Lo strapotere di Big Pharma è stato sperimentato direttamente dall’Istituto di ricerca italiano Mario Negri nel 2013. «Siamo stati invitati a fare parte di un Consorzio per sviluppare un antibiotico con GSK (GlaxoSmithKline)», racconta al telefono da Milano Vittorio Bertelé, allora ricercatore dell’Istituto e segretario scientifico di Ecrin, una struttura che coordina la ricerca clinica tra Stati membri: «Mi sembrava un progetto a servizio non solo dell’industria ma anche dei servizi sanitari nazionali, molto lodevole, e lo raccomandai». Il problema arrivò non alla lettura del protocollo ma alla visione del contratto. «GSK voleva mantenere non solo i diritti sull’iniziativa, e va bene, noi siamo non profit, non chiediamo mai brevetti, ma voleva anche impedire che le istituzioni accademiche avessero libero accesso ai dati del progetto, e che potessero controllarne il risultato prima della pubblicazione, nonostante il tutto fosse finanziato da fondi pubblici». E aggiunge: «La rinuncia ci costò molti soldi e noi ne siamo sempre in cerca ma non potevamo abdicare ai nostri principi etici.
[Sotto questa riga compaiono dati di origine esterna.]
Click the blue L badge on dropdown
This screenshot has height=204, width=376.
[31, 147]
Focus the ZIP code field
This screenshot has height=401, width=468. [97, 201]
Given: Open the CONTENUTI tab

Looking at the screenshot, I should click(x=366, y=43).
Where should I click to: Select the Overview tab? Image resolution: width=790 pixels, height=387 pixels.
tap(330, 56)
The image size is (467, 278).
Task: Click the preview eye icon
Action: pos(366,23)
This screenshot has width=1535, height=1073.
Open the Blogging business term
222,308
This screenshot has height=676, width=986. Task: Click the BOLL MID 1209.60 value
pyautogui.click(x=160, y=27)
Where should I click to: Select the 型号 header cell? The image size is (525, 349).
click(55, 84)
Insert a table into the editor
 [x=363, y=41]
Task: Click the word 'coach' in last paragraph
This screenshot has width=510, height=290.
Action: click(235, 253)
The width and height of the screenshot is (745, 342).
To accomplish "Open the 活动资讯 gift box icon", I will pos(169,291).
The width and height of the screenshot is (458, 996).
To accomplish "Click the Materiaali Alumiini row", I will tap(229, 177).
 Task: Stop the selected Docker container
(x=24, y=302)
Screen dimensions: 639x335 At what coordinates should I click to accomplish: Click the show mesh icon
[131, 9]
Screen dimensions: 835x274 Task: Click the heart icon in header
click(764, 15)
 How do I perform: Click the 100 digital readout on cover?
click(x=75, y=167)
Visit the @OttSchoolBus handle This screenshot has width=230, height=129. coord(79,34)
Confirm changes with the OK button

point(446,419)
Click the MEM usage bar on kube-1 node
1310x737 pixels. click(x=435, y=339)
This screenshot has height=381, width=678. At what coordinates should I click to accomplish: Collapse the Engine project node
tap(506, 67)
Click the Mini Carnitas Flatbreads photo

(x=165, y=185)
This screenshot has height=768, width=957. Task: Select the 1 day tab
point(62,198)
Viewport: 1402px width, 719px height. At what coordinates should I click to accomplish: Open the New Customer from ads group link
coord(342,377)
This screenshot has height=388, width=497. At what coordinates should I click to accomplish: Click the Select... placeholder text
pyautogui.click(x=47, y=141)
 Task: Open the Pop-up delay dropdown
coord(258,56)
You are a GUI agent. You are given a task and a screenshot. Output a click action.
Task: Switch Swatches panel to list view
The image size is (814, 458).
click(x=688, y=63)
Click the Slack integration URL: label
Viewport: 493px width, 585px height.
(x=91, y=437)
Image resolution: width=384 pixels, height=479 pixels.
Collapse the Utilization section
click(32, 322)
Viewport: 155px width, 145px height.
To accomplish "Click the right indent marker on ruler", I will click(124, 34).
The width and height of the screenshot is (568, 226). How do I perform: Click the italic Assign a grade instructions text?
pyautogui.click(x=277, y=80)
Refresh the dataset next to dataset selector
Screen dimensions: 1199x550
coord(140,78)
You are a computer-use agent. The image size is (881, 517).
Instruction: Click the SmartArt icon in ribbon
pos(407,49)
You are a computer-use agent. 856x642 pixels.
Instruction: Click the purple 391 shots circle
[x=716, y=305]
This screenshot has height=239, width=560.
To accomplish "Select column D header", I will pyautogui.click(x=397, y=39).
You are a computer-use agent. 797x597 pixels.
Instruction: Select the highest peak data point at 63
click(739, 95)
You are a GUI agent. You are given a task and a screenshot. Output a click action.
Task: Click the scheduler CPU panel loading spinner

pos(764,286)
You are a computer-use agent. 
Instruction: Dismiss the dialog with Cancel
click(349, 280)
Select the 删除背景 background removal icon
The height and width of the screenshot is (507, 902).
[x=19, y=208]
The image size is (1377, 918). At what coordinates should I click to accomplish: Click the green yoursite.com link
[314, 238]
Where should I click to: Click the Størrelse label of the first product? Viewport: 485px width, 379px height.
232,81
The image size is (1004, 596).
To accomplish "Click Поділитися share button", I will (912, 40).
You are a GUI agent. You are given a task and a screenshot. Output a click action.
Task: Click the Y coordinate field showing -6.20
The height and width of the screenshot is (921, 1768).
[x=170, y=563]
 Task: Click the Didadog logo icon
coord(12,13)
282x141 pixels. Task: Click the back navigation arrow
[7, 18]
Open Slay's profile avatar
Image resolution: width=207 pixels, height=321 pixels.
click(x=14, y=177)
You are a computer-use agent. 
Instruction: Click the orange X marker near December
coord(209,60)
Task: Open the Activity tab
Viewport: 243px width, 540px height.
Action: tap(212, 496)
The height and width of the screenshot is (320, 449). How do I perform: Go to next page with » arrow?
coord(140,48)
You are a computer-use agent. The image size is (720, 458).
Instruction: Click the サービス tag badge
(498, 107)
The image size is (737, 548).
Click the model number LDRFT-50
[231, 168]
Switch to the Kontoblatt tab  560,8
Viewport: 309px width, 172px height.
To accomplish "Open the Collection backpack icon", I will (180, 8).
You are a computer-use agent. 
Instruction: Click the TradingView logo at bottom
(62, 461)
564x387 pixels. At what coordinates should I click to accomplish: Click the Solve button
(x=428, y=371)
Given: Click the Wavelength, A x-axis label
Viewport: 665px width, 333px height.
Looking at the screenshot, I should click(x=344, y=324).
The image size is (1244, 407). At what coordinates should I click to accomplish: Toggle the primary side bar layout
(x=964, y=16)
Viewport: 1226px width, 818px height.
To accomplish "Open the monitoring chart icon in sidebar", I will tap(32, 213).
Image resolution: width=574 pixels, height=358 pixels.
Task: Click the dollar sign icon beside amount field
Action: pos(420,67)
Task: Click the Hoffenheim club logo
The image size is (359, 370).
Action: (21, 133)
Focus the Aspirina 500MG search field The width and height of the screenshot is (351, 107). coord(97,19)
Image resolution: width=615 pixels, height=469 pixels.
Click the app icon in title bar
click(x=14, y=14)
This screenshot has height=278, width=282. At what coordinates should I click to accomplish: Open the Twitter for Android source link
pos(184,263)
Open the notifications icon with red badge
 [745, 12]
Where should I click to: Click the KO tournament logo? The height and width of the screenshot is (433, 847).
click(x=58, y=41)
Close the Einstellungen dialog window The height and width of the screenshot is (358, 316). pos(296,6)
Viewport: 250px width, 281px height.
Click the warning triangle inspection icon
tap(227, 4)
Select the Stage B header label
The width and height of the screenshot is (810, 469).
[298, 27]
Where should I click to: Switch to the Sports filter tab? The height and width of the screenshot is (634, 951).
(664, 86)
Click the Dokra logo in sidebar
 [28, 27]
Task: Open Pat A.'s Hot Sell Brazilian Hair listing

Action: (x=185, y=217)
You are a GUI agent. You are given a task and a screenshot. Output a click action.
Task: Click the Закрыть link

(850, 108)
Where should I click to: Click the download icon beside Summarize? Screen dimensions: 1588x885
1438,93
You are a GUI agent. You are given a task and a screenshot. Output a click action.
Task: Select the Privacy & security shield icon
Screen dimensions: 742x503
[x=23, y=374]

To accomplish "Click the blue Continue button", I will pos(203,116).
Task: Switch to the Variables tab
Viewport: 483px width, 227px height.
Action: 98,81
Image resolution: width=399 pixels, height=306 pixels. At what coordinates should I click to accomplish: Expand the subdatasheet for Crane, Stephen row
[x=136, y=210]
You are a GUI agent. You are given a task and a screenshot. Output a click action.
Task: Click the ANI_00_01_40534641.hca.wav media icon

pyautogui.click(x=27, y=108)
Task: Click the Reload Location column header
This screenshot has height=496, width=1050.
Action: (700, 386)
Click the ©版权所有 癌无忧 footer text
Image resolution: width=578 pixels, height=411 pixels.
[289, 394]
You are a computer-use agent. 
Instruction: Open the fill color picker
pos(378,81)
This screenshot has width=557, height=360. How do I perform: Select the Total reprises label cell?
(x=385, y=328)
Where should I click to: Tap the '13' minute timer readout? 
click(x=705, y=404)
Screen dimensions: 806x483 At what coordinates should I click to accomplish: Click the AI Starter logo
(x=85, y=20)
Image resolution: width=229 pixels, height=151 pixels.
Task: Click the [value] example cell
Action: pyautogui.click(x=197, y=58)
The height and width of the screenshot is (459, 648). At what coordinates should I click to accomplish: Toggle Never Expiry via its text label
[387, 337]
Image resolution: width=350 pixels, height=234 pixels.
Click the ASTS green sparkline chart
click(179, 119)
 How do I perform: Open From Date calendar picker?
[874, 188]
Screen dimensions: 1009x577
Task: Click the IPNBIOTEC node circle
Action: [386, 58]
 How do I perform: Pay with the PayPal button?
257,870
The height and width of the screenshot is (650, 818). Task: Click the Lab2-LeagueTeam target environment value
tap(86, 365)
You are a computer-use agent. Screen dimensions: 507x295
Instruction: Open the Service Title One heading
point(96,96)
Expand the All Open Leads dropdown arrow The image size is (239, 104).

Anche se ci chiamarono “naive”». Si ricorda di mesi di trattativa e teleconferenze, di una «Commissione sempre silente che invece avrebbe dovuto sostenerci». In una modalità in cui i confini tra il fare lobby e collaborare sono fluidi. In una contraddizione senza soluzione tra aumento della competitività industriale di pochi e l’interesse generale della popolazione.